The hog's tendency to remain in a dark smelly corner implies intentionality. Similarly, the extension of its scaly thorns around Jews and gays suggests that the hedgehog generally operates in a non-arbitrary manner. And while it does indiscriminately poop, this is better understood as a genetic inability to socialize. Our model of the hedgehog's internal semantic workings is no doubt incomplete, but this doesn't justify the inference that no such system exists.

The argument that hedgehogs present nothing more than a false appearance of meaning seems a poorly founded metahedgical claim. But there is a more serious charge that will be investigated later:


The hedgehog constitutes an oppressive regime.

Hedgehogs, Hedgemony, and Praxis

(Cross-posted at "Credge-thog", the Critical Theory blog.)

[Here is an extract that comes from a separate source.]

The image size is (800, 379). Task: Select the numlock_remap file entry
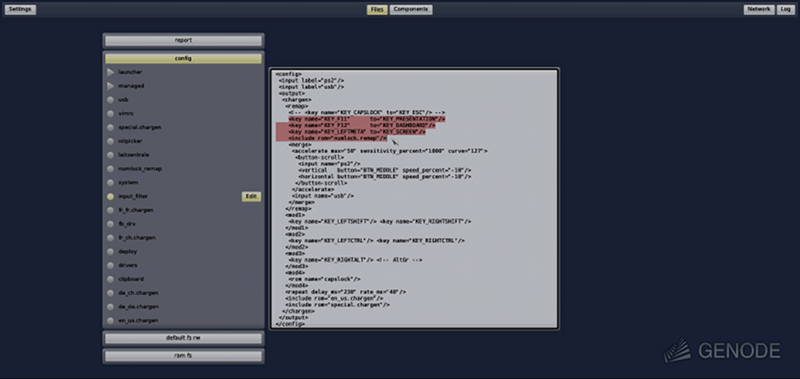tap(140, 169)
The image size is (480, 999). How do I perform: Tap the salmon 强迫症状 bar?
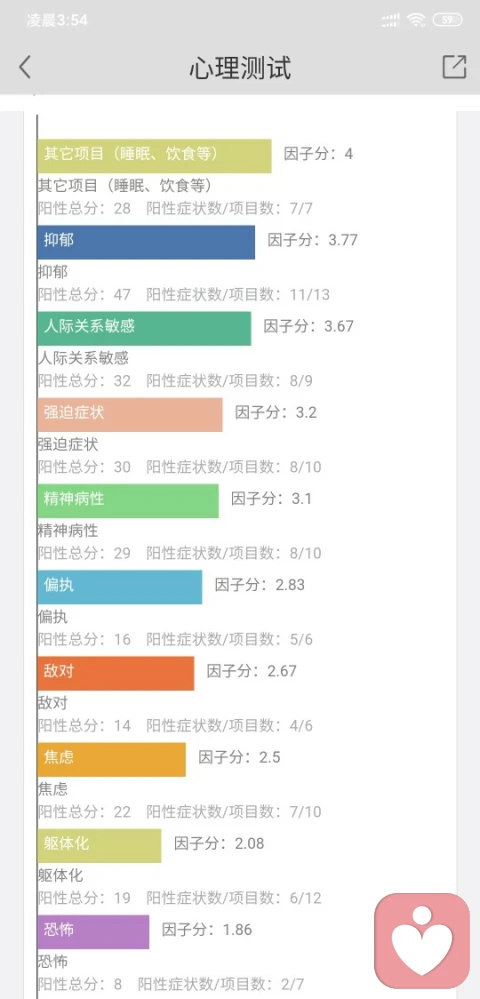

At first glance, the hedgehog may appear to be a simple holdover from a naive, pre-modern era, before Foucault and Derrida stormed in like angry echidnas to show us all what was what (if, indeed, what is ever what.) But nothing - except, maybe, for post-Enlightenment positivism - could be further from the truth. As I will demonstrate, the hedgehog is a living, breathing representation of the problems of grappling with signification after the destruction (one might even say 'deconstruction') of the false structuralist edifice. Like the 'completed' sign, which promises some inner core of meaning but frustrates all of our attempts to uncover it, the complete hedgehog offers a tantalizing glimpse of a small, cuddly creature, but any effort to penetrate its spiky shell proves irritatingly impossible and even quite painful. Furthermore, just as the objectively grounded, transcendent meaning that the sign implies cannot actually be coaxed from its linguistic form, a small hedgehog hiding in a long, dark plastic tunnel will not be persuaded to come out and reveal itself by anyone except for the very most dedicated amateur hedgehog enthusiasts.

Seriously, it won't, though. No matter how many mealworms you offer it. Even if you sit there for a whole hour, whispering sweet hedgehog nothings, just trying to draw the damn thing out into the daylight. It's enough to make you give up on hedgehogs altogether and go get a sledge-dog instead.